There were systems in place for the management and administration of medicines. The service held an appropriate medicines management policy. Staff who administered medicines had undergone training and regular updates. Prescribed liquids and creams were mostly dated when opened to ensure that staff knew when the item should be disposed of. Medicines that required stricter controls were appropriately stored and managed. The stock held at the service tallied with the records. However, the Medicine Administration Records (MAR) contained some gaps where staff had not always signed to evidence that a prescribed medicine had been given. Some handwritten entries on to the MAR had not been signed and witnessed by two staff as directed in the medicines policy. Regular medicines audits were being carried out but were not effectively identifying these issues. The registered manager was aware that this matter needed to be addressed with specific members of staff and planned to address it at supervision. We have made a recommendation about this in the Safe section of this report.
Staff received training on the Mental Capacity Act 2005 (MCA) and the associated Deprivation of Liberty safeguards (DoLS). Staff had a clear understanding of how to ensure people’s rights were protected. One person had an DoLS authorisation in place, there were no conditions attached to this authorisation. The registered manager had notified CQC of this authorisation. This meant the service had met the requirements of the regulation which was breached at the last inspection.
The registered manager held a record of the people who had appointed Powers of Attorney, to act on their behalf when appropriate. However, the information held in some people's care plans was sometimes misleading and could result in a relative being given powers they did not legally hold, such as signing consents on behalf of a family member who could not consent for themselves. The manager assured us this would be addressed immediately.
The service was registered for dementia care. At our last inspection we made a recommendation about the lack of pictorial signage throughout the service to support people who were living with dementia. Pictorial signage helps people to recognise their surroundings more easily and helps them to be as independent as possible. For example, accessing the bathroom when needed. At this inspection there was still very little pictorial signage at the service. However, the registered manager provided evidence that pictorial signage for toilets and bathrooms had been ordered to help address this concern.
The premises were well maintained and were regularly checked and maintained by the provider. There was re-decoration being carried out at the time of this inspection. Equipment and services used at St Breock were regularly checked by competent people to ensure they were safe to use.
We walked around the service which was comfortable and appeared clean with no odours. People’s bedrooms were personalised to reflect their individual tastes. People were treated with kindness, compassion and respect.
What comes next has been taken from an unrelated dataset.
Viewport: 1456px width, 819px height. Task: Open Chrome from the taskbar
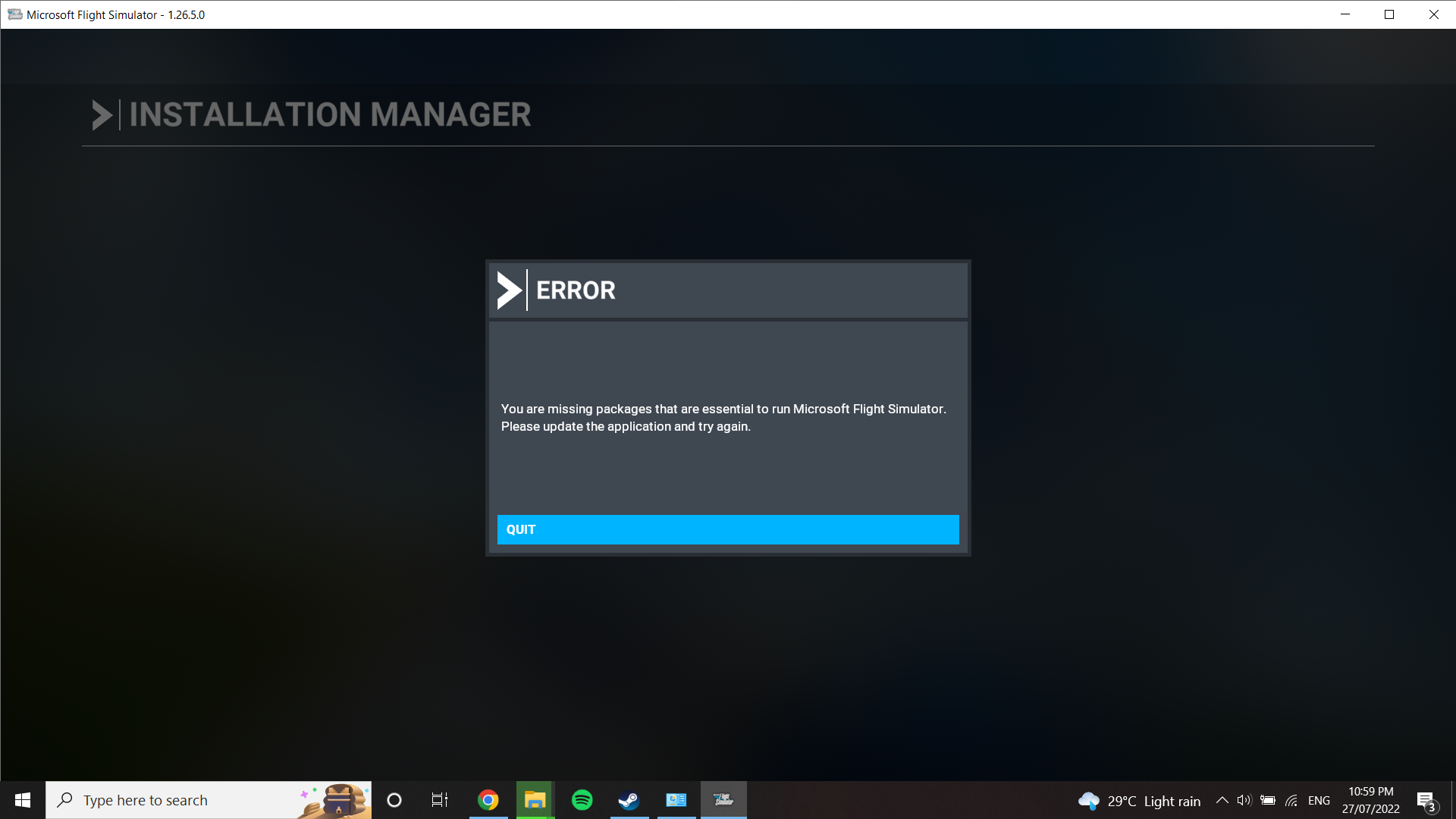(488, 799)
Risks in relation to people’s daily lives were identified, assessed and planned to minimise the risk of harm whilst helping people to be as independent as possible.
Staff were supported by a system of induction training, supervision and appraisals. Staff were positive about the support they received from the registered manager.
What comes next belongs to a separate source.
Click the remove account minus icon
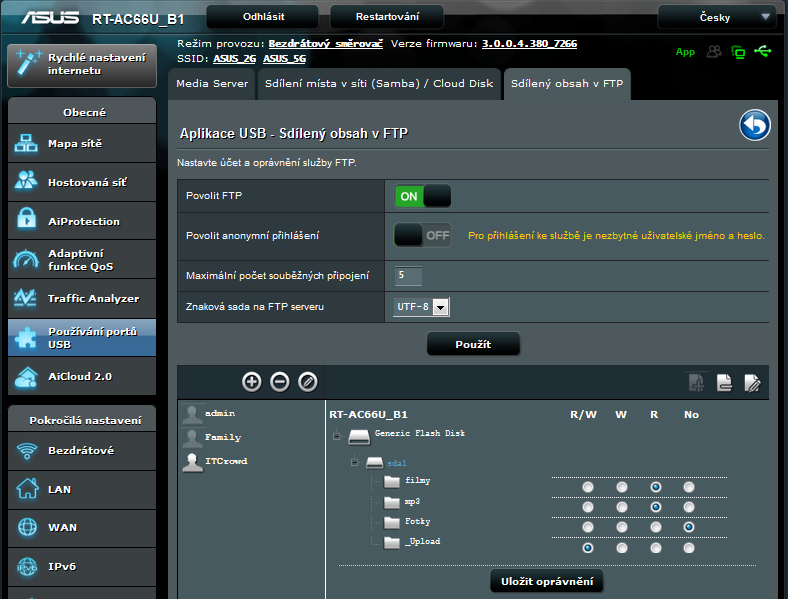Viewport: 788px width, 599px height. [x=280, y=381]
People were supported by staff who knew how to recognise abuse and how to respond to concerns. The service held appropriate policies to support staff with current guidance. Mandatory training was provided to all staff with regular updates when necessary. The manager had a record which provided them with an overview of staff training needs.
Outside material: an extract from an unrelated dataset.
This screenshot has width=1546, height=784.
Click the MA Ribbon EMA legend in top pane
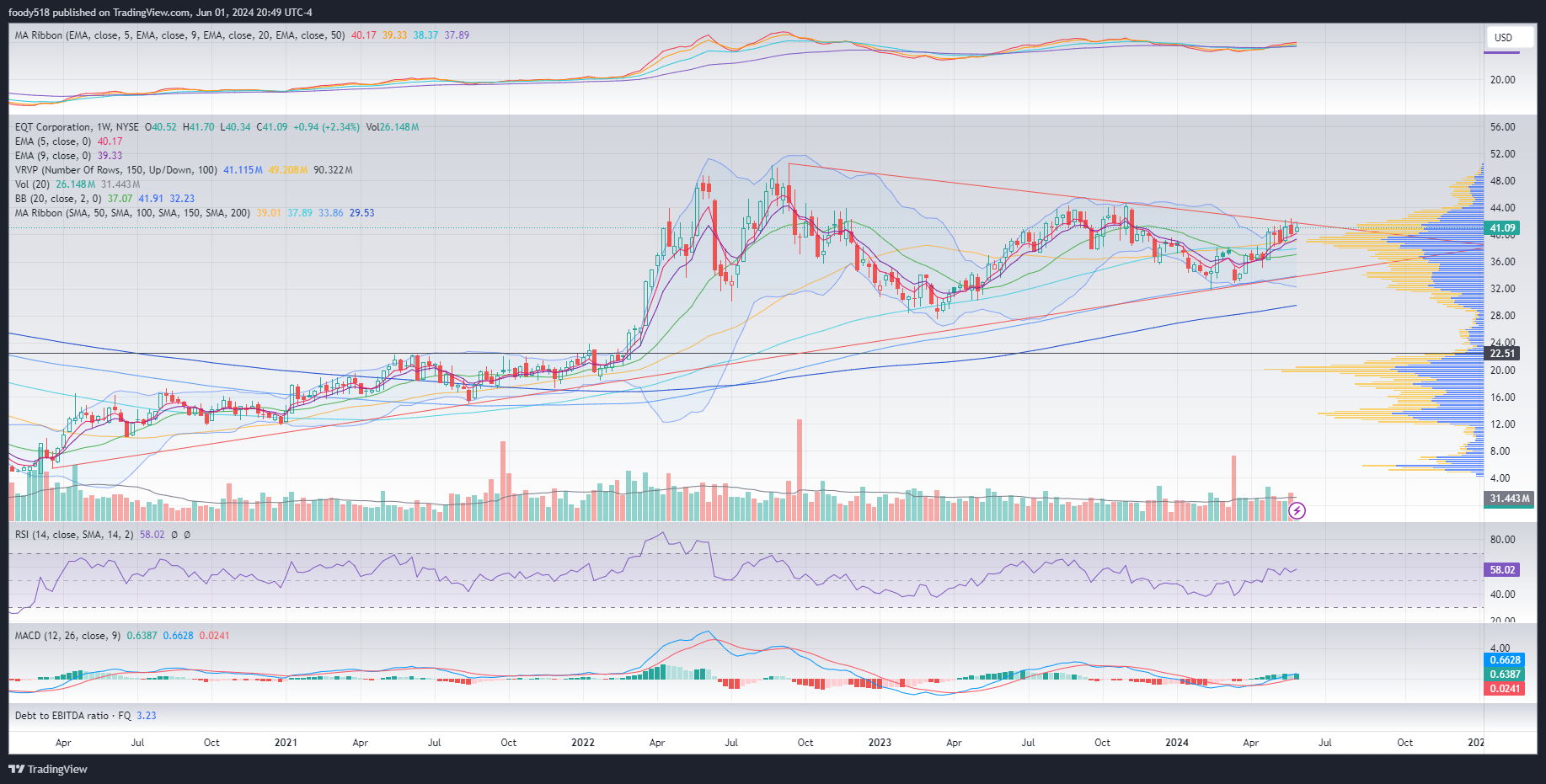(x=179, y=35)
The service had identified the minimum numbers of staff required to meet people’s needs and these were being met. The service had some staff vacancies at the time of this inspection to which they were actively recruiting.
Meals were appetising and people were offered a choice in line with their dietary requirements and preferences. Where necessary staff monitored what people ate to help ensure they stayed healthy. However, some of these records were not contemporaneous and not always easy to monitor.
Care plans were well organised and contained information relating to all aspects of people’s care and support needs. Care planning was reviewed regularly and people’s changing needs were recorded. Daily notes were completed by staff.
People had access to an organised programme of varied activities seven days a week. There were two activity co-ordinators in post. On the day of this inspection we observed people enjoying the entertainment, spending time with visitors and independently going outside into the grounds to enjoy the nice weather.
The manager was supported by a deputy manager a team of motivated staff and by the provider.